- **EXERCISE OBJECTIVE**
Please copy each line from the entries that contains the string "agent".

- **DATASET RECORDS**
--- --- ---
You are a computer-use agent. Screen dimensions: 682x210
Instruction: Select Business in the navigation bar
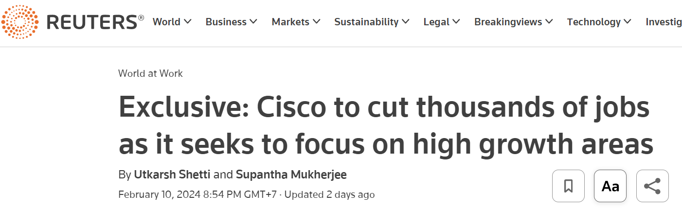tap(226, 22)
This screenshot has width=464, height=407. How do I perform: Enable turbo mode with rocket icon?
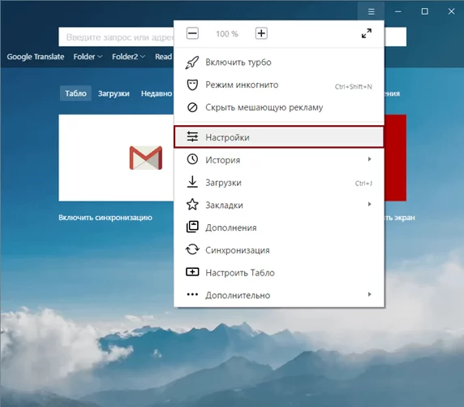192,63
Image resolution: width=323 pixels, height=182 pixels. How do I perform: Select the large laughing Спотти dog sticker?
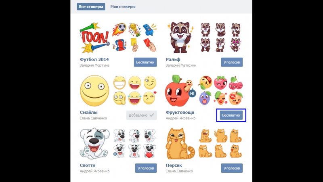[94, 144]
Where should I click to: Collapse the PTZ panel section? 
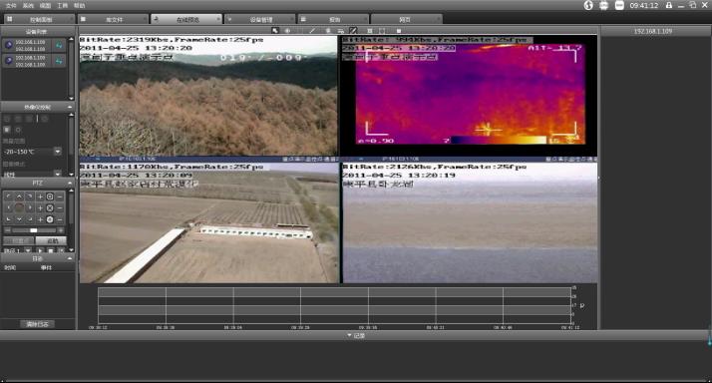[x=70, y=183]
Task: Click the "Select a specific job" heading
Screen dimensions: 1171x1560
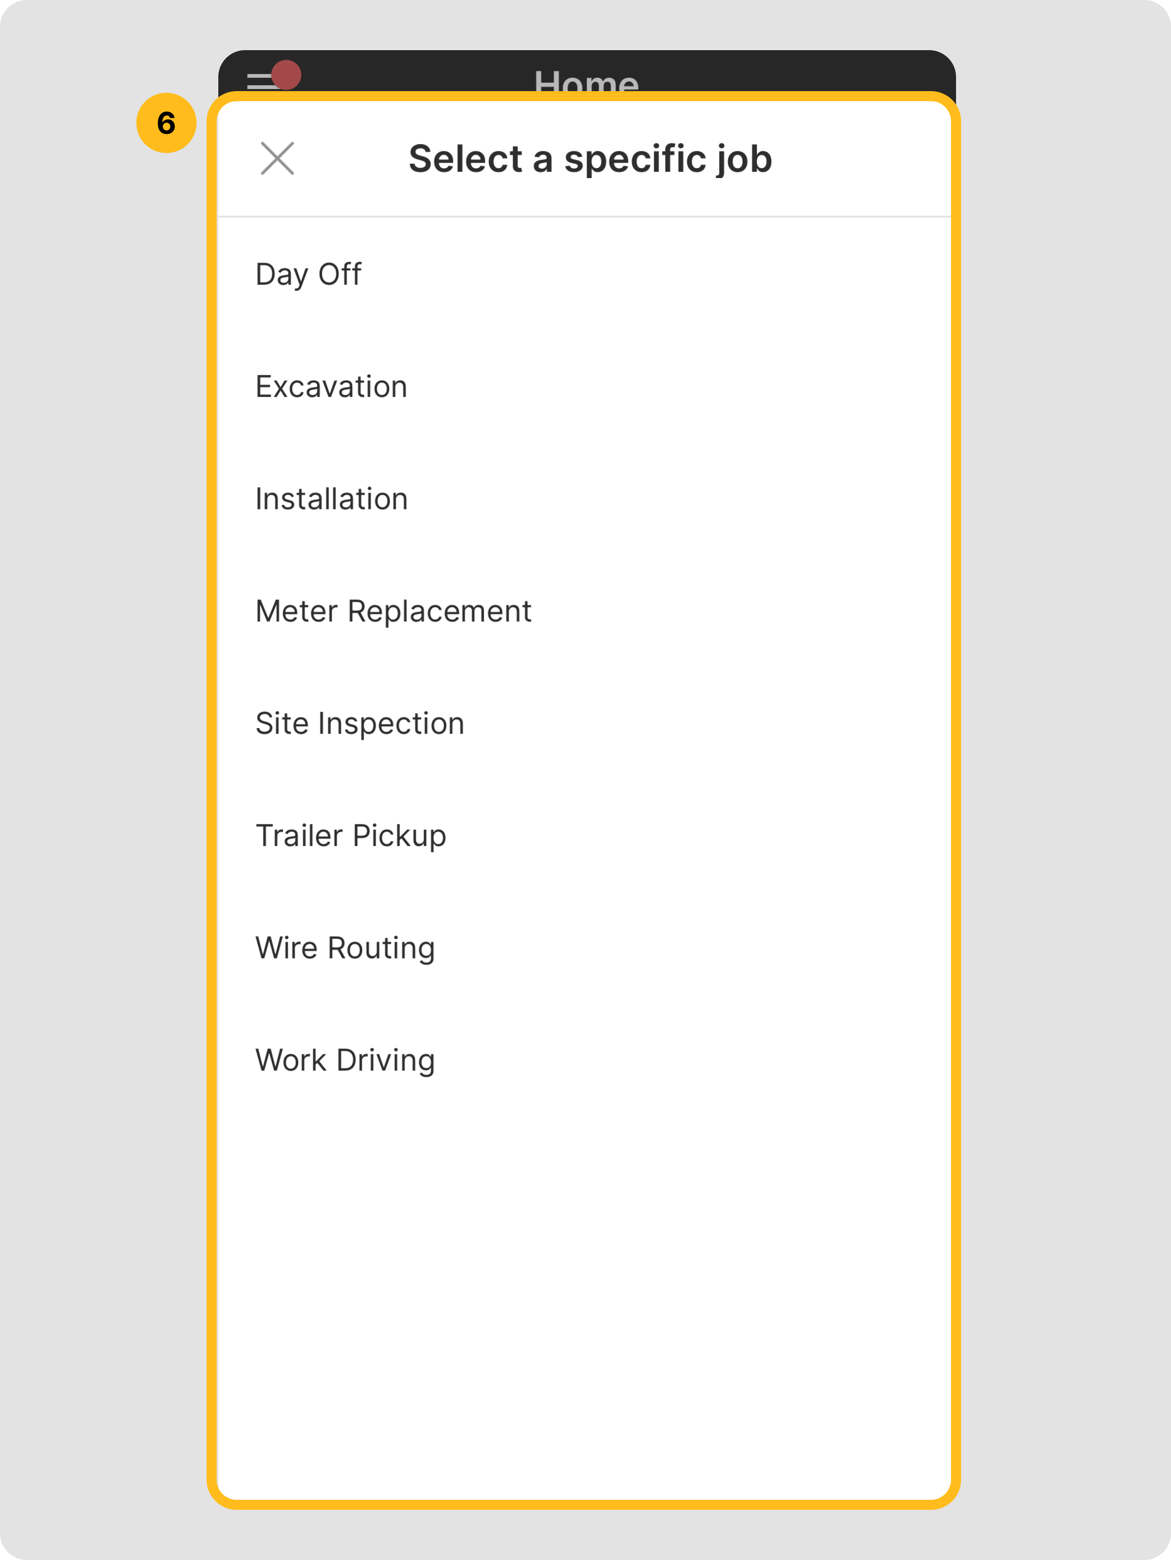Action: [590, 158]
--- --- ---
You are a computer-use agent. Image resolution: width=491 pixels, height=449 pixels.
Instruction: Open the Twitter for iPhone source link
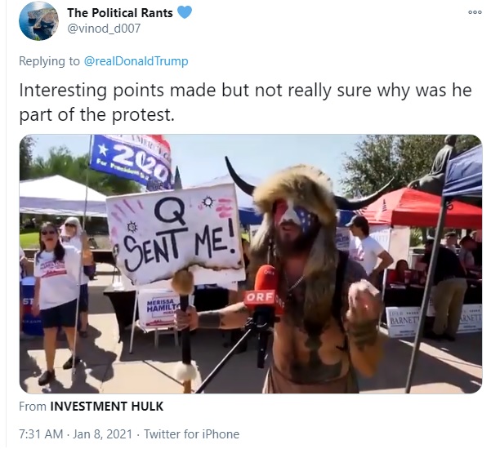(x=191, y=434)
--- --- ---
- **RESULT OF THIS TASK**
You are a computer-use agent. Screen dimensions: 682x210
You are a computer-use agent. Image resolution: width=491 pixels, height=449 pixels.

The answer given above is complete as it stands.